そう言った羽鳥の発言に私は驚き、羽鳥に聞いた。

『なに、知り合い?』

「えぇ、一応幼馴染です。」

へぇと思いながら私は玄関先で痛みで悶絶している吉川を見た。

『苦労してるね、お互い』

「まったくです」

吉川を取りあえず、起こしてやって絆創膏をはってやる。

さっきまで泣いていた奴が気持ち悪い笑みを浮かべているのでとりあえず一発殴っといた。

「なにすんだよ!!」

『甘えんな馬鹿、それでもアラサーか貴様!!』

ビシッと指を差していってやれば、奴は少なからず傷ついたようにしていた。

「じゃぁ、このコマをこっちに写して後ろのこの話を前に持っていくのは?」

「いや、そのコマはそのままの位置でこのページの話をこっちに持ってきた方が自然になる」

「あぁ、そっか」

羽鳥と吉川が話し合ってる姿を見ながらコーヒーを飲みながら私は言った。

『そう言えば、吉川先生。』

「なに?」

『来月から担当編集、羽鳥に変更だから』

「「へ!?」」

見事に重なった二人の返事に関心する。

作家と編集はいわば二人で一人の存在で漫画を作り上げるのだ、この調子ならいいだろう。

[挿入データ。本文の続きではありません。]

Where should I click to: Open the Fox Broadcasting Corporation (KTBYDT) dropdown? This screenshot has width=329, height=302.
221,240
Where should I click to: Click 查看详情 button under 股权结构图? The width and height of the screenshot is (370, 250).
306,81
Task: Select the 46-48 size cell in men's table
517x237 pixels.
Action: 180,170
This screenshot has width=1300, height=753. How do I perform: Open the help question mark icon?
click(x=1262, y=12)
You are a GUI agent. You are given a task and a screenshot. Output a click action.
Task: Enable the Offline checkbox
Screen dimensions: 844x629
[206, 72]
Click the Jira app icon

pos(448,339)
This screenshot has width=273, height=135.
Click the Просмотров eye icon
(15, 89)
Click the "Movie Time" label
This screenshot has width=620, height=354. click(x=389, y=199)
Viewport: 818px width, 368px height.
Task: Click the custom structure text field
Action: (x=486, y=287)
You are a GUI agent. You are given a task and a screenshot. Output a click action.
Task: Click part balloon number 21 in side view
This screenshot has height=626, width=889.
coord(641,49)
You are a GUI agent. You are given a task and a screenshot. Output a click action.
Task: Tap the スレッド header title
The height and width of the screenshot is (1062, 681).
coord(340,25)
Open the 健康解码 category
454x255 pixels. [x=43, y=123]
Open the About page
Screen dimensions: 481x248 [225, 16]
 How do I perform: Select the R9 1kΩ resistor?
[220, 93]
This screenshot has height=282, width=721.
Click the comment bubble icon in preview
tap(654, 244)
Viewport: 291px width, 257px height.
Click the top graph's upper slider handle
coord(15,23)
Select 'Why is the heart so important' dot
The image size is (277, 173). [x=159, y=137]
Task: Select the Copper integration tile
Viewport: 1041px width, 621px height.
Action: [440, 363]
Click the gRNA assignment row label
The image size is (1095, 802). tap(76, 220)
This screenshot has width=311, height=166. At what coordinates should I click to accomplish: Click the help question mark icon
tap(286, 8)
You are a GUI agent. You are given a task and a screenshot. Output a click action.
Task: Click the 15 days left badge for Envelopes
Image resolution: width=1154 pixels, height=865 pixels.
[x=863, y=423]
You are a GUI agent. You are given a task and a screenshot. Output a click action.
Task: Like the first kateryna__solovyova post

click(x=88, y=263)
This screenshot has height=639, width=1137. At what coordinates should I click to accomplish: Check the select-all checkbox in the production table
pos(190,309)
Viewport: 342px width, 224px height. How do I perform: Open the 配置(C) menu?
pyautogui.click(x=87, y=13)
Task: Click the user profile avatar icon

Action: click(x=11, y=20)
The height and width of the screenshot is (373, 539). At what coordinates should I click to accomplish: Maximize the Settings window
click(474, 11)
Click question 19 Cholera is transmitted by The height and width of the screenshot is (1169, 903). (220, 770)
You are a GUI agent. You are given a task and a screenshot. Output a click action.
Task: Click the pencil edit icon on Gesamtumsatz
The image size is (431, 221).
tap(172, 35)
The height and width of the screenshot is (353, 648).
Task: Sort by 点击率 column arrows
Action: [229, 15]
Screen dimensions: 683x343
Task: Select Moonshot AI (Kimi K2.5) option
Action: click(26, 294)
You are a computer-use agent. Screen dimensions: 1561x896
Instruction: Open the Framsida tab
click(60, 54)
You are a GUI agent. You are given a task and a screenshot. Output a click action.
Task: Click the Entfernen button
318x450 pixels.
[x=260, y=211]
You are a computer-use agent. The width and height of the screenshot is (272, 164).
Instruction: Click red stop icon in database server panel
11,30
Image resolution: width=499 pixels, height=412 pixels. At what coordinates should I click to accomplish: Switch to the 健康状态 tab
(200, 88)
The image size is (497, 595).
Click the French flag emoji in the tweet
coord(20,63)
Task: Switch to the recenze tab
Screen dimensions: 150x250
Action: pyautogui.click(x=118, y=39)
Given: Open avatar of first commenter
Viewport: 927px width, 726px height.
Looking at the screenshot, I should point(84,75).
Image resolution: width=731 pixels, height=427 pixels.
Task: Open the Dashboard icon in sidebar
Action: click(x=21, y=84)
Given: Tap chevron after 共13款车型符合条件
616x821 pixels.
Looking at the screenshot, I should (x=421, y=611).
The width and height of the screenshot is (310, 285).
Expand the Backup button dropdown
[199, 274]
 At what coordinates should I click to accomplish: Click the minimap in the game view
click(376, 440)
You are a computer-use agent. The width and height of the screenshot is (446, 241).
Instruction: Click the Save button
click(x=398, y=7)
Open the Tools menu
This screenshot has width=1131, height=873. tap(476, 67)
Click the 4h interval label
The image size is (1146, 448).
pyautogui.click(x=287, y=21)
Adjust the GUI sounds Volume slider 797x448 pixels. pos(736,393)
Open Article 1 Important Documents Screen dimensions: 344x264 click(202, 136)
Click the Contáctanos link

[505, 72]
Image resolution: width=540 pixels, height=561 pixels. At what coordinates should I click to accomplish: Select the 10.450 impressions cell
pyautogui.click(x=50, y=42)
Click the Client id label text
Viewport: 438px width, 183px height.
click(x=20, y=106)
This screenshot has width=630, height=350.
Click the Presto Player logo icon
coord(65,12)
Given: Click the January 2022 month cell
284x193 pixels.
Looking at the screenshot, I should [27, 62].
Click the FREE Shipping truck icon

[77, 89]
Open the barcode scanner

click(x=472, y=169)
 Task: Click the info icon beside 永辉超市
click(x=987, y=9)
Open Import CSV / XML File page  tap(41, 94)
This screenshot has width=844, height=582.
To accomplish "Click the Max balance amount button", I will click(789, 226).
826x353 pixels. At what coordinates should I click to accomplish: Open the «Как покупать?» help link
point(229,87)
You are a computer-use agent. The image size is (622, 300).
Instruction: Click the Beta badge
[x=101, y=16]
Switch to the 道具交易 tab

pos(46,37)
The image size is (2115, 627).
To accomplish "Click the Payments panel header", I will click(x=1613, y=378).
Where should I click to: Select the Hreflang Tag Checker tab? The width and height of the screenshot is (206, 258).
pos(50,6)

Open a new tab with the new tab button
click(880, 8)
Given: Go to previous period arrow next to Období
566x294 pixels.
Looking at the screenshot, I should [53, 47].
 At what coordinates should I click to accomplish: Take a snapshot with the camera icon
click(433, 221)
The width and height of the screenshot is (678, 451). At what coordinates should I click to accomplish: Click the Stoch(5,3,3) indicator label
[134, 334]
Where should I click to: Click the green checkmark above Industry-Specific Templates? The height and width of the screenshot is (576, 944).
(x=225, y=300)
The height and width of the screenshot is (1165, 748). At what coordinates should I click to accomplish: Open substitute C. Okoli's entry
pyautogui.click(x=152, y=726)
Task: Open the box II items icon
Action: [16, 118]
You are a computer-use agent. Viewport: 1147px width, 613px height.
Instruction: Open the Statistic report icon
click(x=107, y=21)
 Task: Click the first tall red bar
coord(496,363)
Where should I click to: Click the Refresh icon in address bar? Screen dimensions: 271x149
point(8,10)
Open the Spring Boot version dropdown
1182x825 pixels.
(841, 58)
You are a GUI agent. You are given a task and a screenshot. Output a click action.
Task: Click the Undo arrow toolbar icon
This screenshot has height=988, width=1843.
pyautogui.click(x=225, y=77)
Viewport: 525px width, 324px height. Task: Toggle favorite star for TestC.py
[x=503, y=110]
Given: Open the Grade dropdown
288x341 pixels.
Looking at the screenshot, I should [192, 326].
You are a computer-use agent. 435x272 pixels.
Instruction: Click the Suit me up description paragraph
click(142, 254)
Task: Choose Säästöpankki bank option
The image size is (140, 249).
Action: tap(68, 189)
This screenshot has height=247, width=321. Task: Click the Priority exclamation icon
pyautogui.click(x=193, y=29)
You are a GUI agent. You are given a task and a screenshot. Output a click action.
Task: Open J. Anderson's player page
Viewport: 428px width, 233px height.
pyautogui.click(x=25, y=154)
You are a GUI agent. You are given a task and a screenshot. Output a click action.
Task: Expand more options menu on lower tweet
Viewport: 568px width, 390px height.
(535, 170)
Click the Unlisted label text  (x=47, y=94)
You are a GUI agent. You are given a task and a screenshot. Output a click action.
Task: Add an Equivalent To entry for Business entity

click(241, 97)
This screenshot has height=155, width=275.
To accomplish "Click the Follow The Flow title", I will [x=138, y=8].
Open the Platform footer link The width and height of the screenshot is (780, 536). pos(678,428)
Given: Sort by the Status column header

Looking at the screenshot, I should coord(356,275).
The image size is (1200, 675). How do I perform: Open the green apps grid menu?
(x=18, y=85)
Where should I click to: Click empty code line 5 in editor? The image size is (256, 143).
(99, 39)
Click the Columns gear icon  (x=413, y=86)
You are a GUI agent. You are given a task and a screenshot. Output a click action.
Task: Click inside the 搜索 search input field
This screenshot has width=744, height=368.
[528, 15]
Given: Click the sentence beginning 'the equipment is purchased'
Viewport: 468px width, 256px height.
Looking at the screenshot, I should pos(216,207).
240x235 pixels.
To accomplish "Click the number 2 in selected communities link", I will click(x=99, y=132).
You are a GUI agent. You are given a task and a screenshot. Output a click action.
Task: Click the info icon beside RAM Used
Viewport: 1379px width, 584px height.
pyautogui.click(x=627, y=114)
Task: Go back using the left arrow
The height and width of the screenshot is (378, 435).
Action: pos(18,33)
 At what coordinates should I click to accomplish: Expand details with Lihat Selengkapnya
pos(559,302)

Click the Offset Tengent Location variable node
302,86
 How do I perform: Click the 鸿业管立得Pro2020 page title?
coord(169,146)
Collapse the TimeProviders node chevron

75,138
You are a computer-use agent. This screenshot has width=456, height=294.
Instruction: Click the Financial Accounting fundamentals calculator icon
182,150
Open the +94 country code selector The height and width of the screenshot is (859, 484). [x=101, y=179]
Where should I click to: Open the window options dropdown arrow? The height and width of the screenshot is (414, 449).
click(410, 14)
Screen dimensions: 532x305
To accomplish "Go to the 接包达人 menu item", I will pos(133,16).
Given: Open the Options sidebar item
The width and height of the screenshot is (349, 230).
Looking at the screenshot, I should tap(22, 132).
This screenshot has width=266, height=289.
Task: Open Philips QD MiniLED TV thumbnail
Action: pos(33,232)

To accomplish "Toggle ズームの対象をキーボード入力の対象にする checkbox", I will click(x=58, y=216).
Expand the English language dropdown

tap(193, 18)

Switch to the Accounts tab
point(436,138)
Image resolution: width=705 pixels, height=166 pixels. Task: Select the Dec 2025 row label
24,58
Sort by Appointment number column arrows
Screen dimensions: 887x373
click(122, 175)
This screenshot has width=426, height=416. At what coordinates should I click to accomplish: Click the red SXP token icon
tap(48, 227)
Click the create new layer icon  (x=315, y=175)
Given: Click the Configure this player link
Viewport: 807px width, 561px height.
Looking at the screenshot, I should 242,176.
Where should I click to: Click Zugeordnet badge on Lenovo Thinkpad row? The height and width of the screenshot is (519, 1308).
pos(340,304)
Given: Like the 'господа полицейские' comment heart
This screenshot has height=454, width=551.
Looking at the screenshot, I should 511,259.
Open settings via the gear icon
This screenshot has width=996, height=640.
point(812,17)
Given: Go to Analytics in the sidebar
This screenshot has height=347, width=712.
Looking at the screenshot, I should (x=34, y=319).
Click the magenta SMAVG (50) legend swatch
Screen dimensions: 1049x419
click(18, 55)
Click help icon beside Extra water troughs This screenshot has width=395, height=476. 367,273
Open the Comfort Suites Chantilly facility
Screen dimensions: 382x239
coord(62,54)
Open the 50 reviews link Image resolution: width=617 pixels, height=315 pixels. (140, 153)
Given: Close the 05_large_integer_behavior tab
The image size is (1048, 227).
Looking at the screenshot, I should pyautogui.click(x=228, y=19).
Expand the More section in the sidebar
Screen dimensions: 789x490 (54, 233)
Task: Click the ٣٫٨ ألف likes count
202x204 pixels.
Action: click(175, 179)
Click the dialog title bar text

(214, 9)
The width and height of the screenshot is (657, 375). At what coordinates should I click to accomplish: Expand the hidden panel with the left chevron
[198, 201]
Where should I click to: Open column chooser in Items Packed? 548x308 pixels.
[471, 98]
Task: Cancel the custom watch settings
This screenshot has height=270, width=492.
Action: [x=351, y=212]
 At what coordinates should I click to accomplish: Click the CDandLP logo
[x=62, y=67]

そう思っているとバンッ!!と激しい音が聞こえ、ギョッとして目を向けてみると吉川が机に手をついて深刻そうな顔をしていた。

『吉か「なんで!?俺がダメダメだから?綾部さんが俺から離れるの嫌だ、嫌だ!!」

興奮したように叫ぶ吉川にびっくりしていると、羽鳥も私の前に立ち上がり冷静な顔で言った。

「自分も納得できません。慣れたって言ってもまだ俺は素人です。俺より綾部さんの方が適任に決まってます」

「そうだ。そうだ!!」

抗議の声まで一緒かいと内心呆れながらも、冷静にコーヒーカップを机に置いてまっすぐ二人を見た。

『羽鳥、私の後を任せるのはお前しかいないんだ。』

その言葉に反応した二人はなにかを察知したように言った。

「あとは任せるって・・・まさか」

『あぁ。』







『私、来月から十日間の休暇だから引き継ぎよろしくね☆』

「「はぁ!?」」

そう言った瞬間、吉川が私に怒鳴りつけた。

「綾部さんは俺と休暇のどっちが大事だって言うんだ!!」

『休暇に決まってんだろう馬鹿者が』

なにを今更と言って鼻で笑ってやる。

「トリ〜〜〜〜〜〜!!綾部さんは昔からああやって俺を弄んで捨てるんだ!!」

(おい、いつ私がお前を弄んで、捨てた。)

「すまん千秋、俺はあの人には逆らえない」

『二人が仲が良くて私、安心して休暇を心置きなく過ごせるよ』

そう言うと、吉川はキッと私を睨みつけて言った。

睨むと言っても潤んだ瞳で睨まれてもこれっぽちも怖くない。

「綾部の裏切り者!!」

『お前がデッド入稿なんてしなかったら、休暇なんて必要ないんだよ。』

そう言うと吉川は黙った。

もちろん胸倉掴んで説教してやった。




丸川への帰り道、電車に乗りながら羽鳥に言った。

『羽鳥、吉川千春の事よろしく頼みます。』

「はい。」

『吉川の前ではあぁ、言ったけど。本当にそろそろ編集を羽鳥に変えようと思ってるんだ』

そう言えば、羽鳥は驚いたように私を見た。

「どうしてです?」

『普通、大物作家担当まかされるの嬉しくない?』

あまり嬉しそうじゃない、羽鳥に逆に質問してしまった。

聞けば、羽鳥は私から視線を外し前を見て言った。

「たしかに嬉しいですが。今まで綾部さんがやって来た事が自分に出来るか、正直不安です。」

そう言った羽鳥に私は鞄から吉川のマンションを鍵を取り出し、彼に差し出した。

『私は自分の選択は間違ってないと思う、吉川千春の担当は羽鳥で間違いない。私は私を信用してるし、それ以上に…』

そう言いながら思わず頬が緩むのが分かった。









『あなたを信頼してるんですよ、羽鳥さん』

A.私が育てたんだ当たり前だろう。